あきらめてN銀行を出て、周辺を見渡すと、某都市銀行の看板が見えた。そこのATMから、現金を送金した。何の問題もなかった。
いったい何だったんだ。ただ当分「いぬかい」へ送金することはないから、あまり深く考えるのはやめよう。
また「さくら老健」のケアスタッフの方からもたびたび電話がかかってきていた。
『おむつを嫌がるようなので、外れないようにおむつガードを手配してもよろしいでしょうか』
どういうものかは全然わからないけど、「いいですよ」。
『シューズが足に合わないようなので買ってもいいでしょうか。あと部屋用のスリッパを奥様にお願いしているのですが』
必要なものは買っていいって言ったけどね。「買ってください」。
あと、あっちゃんに頼んでもそれは忘れちゃうよ。
『病院から持ってこられたおむつ、使えないので回収をお願いしたいのですが』
「それは捨ててくれるって話だから置いてきたんですけど」
取りに行けるわけもない。不要なものを引き取りに飛行機乗ってくの?
などととまあ細かい。ただ、逆に言えばすべてのことに対して家族の承認を取ってから進めてくれるということでもある。仕事中にかかってくる電話応対が面倒なのは正直なところだが、ありがたい話だと納得している。
そしてあっちゃんからも電話が。
『空いてるマンションの1階に引っ越そうかと思うんだけど』
またその話か。もう何回も聞いたし、何回も説明した。わたしはちょっとした苛立ちを抑えながら、1階にも階段あるし、マサさんの世話できないし、1階だろうと4階だろうと無理なもんは無理だよ、と繰り返した。

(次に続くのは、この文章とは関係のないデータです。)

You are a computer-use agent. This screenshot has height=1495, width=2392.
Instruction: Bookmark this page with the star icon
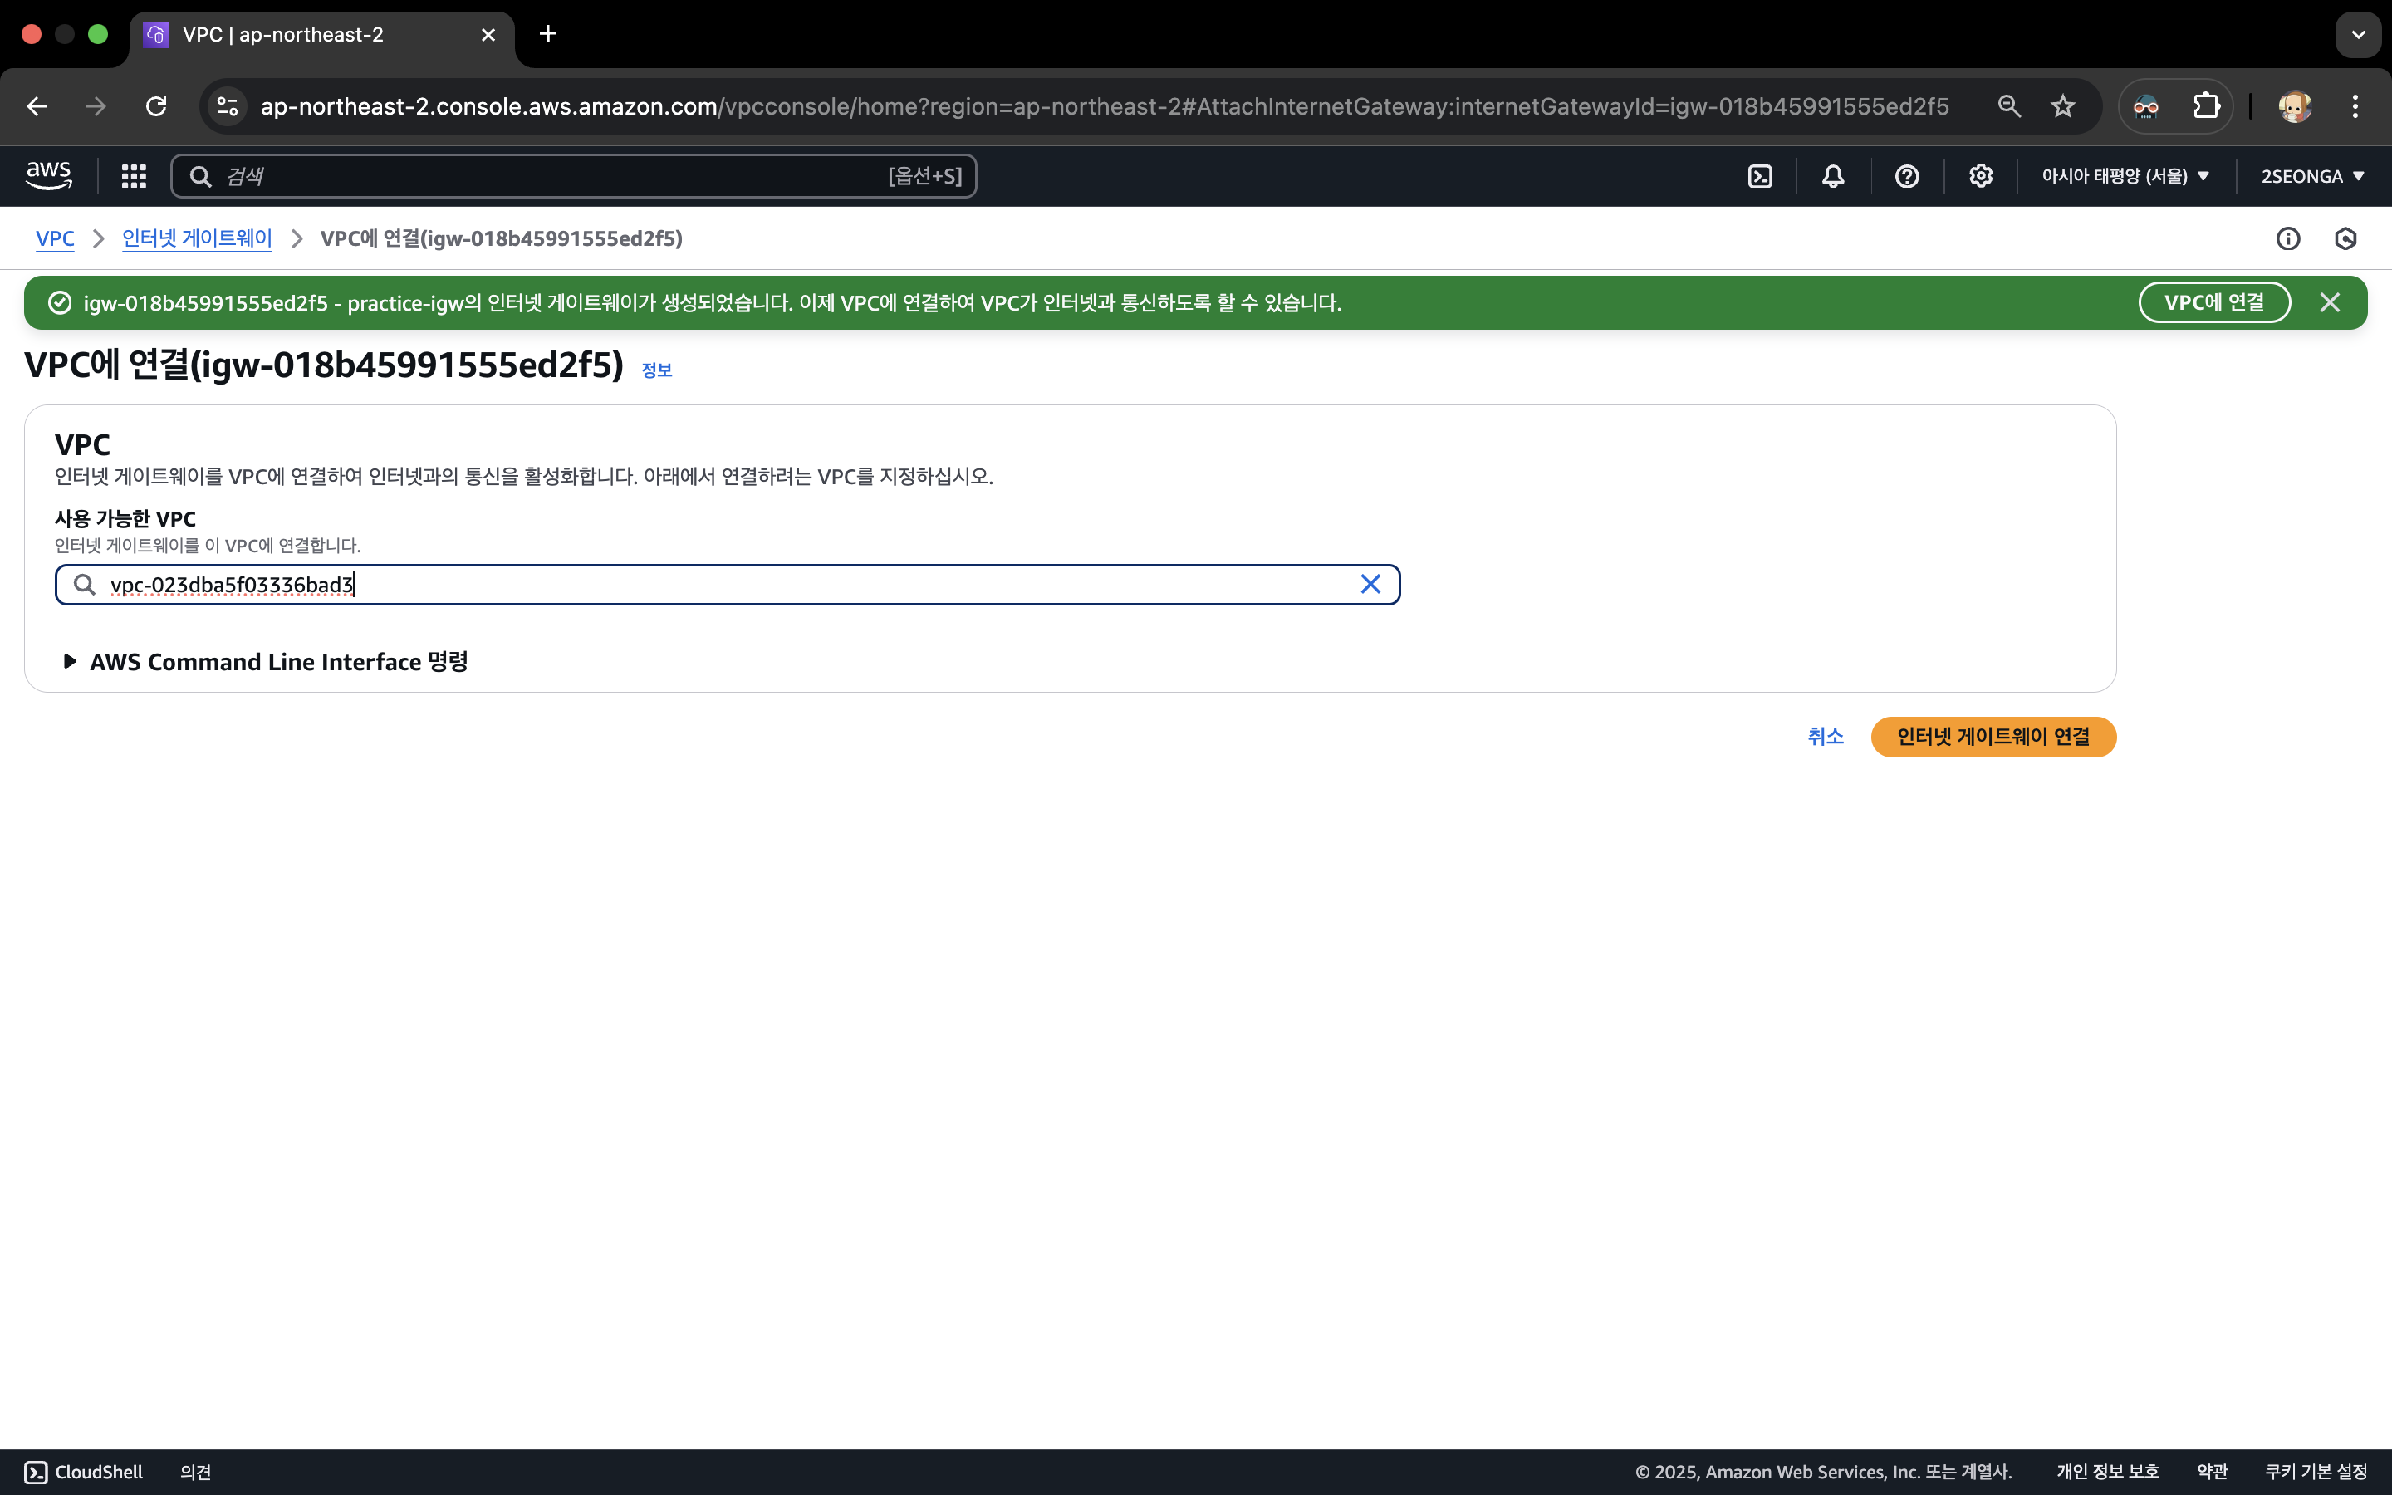2062,107
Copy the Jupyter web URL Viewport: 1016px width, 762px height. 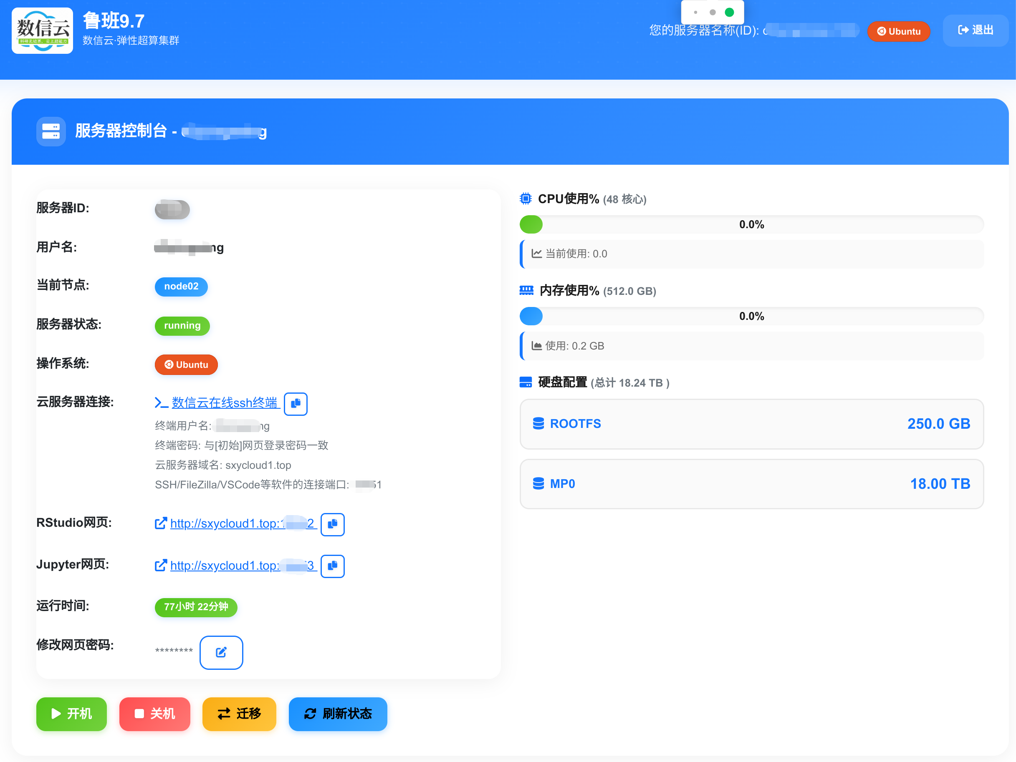[x=332, y=566]
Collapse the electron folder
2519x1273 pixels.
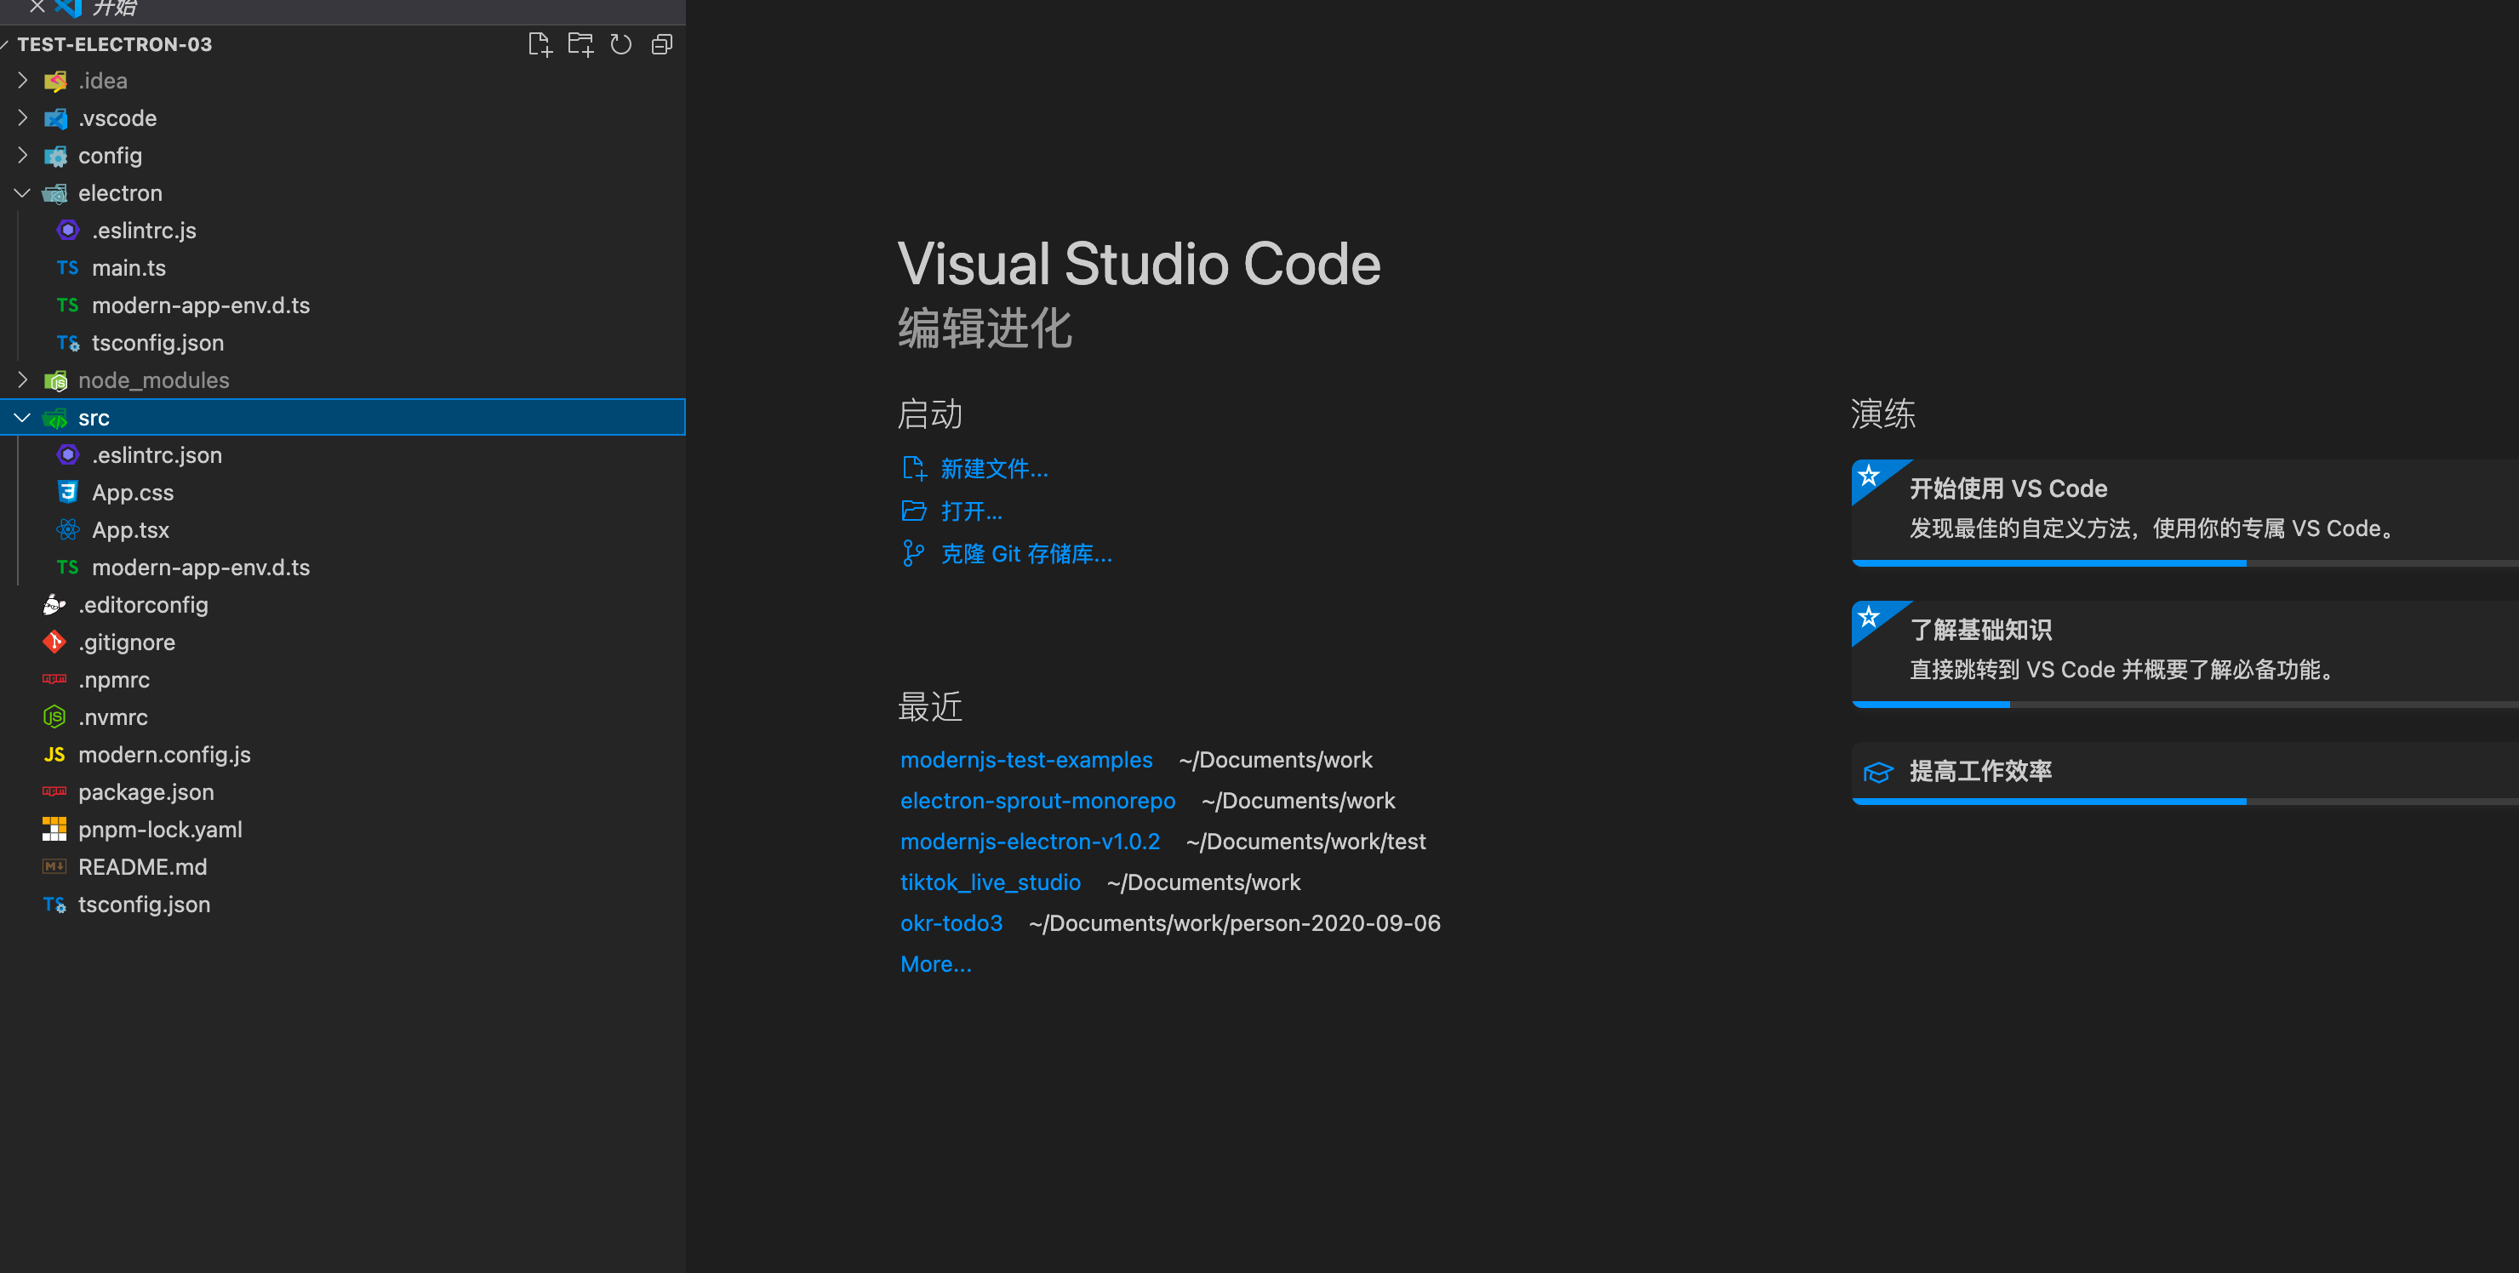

部屋を交換なんてできないし、部屋を売買するなんて簡単じゃないよ、買う金もないでしょ、という現実的な話は避けている。
でも「マサさんの今後の施設についてはいぬかいで相談しているよ」と告げるとあっちゃんは少し安心したようだった。いぬかいには一定の信頼があるのだろうか。
そのいぬかいのサダカタさんへ、利用料金を送金をした旨のメールに、わたしは書き添えた。
『デイサービスなど、どんな形でも母とのリレーションを継続してもらえるとありがたいです』と。